Items listed in a dataset
╭──
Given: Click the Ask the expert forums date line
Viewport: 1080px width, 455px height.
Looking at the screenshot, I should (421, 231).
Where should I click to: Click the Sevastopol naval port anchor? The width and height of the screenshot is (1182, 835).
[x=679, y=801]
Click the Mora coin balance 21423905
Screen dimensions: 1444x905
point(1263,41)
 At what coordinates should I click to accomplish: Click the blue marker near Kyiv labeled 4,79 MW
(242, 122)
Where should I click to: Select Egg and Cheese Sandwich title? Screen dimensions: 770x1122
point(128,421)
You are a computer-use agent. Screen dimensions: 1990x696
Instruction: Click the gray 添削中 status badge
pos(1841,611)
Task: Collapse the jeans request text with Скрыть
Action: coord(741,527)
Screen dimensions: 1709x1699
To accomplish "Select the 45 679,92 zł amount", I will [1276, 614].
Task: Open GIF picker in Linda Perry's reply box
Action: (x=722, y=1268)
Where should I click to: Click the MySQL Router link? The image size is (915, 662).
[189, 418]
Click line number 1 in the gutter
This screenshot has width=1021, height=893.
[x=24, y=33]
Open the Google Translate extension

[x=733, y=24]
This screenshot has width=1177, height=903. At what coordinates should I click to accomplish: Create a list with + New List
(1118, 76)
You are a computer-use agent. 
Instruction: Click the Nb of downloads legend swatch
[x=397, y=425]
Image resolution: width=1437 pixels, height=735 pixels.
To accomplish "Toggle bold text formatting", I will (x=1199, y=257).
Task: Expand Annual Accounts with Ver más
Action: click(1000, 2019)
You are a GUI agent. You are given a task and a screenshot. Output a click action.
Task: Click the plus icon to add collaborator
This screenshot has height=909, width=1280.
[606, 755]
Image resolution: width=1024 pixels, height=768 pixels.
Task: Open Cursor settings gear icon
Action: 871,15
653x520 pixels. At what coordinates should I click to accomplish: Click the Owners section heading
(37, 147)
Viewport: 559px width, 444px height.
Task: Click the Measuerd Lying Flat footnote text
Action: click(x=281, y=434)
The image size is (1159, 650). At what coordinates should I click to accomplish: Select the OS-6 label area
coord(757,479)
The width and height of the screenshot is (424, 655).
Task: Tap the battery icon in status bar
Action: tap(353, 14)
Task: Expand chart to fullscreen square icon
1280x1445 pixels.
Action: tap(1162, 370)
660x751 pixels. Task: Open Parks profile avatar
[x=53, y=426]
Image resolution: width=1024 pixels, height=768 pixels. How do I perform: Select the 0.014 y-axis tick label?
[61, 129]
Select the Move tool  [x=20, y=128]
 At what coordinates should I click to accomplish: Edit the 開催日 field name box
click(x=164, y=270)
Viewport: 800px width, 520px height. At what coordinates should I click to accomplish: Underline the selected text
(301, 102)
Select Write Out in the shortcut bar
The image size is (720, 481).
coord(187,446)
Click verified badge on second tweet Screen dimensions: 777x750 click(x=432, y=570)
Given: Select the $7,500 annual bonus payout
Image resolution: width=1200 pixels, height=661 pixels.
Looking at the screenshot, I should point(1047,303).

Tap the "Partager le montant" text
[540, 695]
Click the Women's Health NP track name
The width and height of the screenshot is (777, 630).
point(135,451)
╰──
_WHAT TO WORK ON_.
Every record above is to be copied out again exactly as written.

_RESULT OF THIS EXERCISE_.
Given: Click the Ask the expert forums date line
Viewport: 1080px width, 455px height.
Looking at the screenshot, I should (421, 231).
Where should I click to: Click the Sevastopol naval port anchor? The width and height of the screenshot is (1182, 835).
[x=679, y=801]
Click the Mora coin balance 21423905
Screen dimensions: 1444x905
point(1263,41)
 At what coordinates should I click to accomplish: Click the blue marker near Kyiv labeled 4,79 MW
(242, 122)
Where should I click to: Select Egg and Cheese Sandwich title? Screen dimensions: 770x1122
point(128,421)
You are a computer-use agent. Screen dimensions: 1990x696
Instruction: Click the gray 添削中 status badge
pos(1841,611)
Task: Collapse the jeans request text with Скрыть
Action: coord(741,527)
Screen dimensions: 1709x1699
To accomplish "Select the 45 679,92 zł amount", I will [1276, 614].
Task: Open GIF picker in Linda Perry's reply box
Action: (x=722, y=1268)
Where should I click to: Click the MySQL Router link? The image size is (915, 662).
[189, 418]
Click line number 1 in the gutter
This screenshot has width=1021, height=893.
[x=24, y=33]
Open the Google Translate extension

[x=733, y=24]
This screenshot has width=1177, height=903. At what coordinates should I click to accomplish: Create a list with + New List
(1118, 76)
You are a computer-use agent. 
Instruction: Click the Nb of downloads legend swatch
[x=397, y=425]
Image resolution: width=1437 pixels, height=735 pixels.
To accomplish "Toggle bold text formatting", I will (x=1199, y=257).
Task: Expand Annual Accounts with Ver más
Action: click(1000, 2019)
You are a GUI agent. You are given a task and a screenshot. Output a click action.
Task: Click the plus icon to add collaborator
This screenshot has height=909, width=1280.
[606, 755]
Image resolution: width=1024 pixels, height=768 pixels.
Task: Open Cursor settings gear icon
Action: 871,15
653x520 pixels. At what coordinates should I click to accomplish: Click the Owners section heading
(37, 147)
Viewport: 559px width, 444px height.
Task: Click the Measuerd Lying Flat footnote text
Action: click(x=281, y=434)
The image size is (1159, 650). At what coordinates should I click to accomplish: Select the OS-6 label area
coord(757,479)
The width and height of the screenshot is (424, 655).
Task: Tap the battery icon in status bar
Action: tap(353, 14)
Task: Expand chart to fullscreen square icon
1280x1445 pixels.
Action: tap(1162, 370)
660x751 pixels. Task: Open Parks profile avatar
[x=53, y=426]
Image resolution: width=1024 pixels, height=768 pixels. How do I perform: Select the 0.014 y-axis tick label?
[61, 129]
Select the Move tool  [x=20, y=128]
 At what coordinates should I click to accomplish: Edit the 開催日 field name box
click(x=164, y=270)
Viewport: 800px width, 520px height. At what coordinates should I click to accomplish: Underline the selected text
(301, 102)
Select Write Out in the shortcut bar
The image size is (720, 481).
coord(187,446)
Click verified badge on second tweet Screen dimensions: 777x750 click(x=432, y=570)
Given: Select the $7,500 annual bonus payout
Image resolution: width=1200 pixels, height=661 pixels.
Looking at the screenshot, I should point(1047,303).

Tap the "Partager le montant" text
[540, 695]
Click the Women's Health NP track name
The width and height of the screenshot is (777, 630).
point(135,451)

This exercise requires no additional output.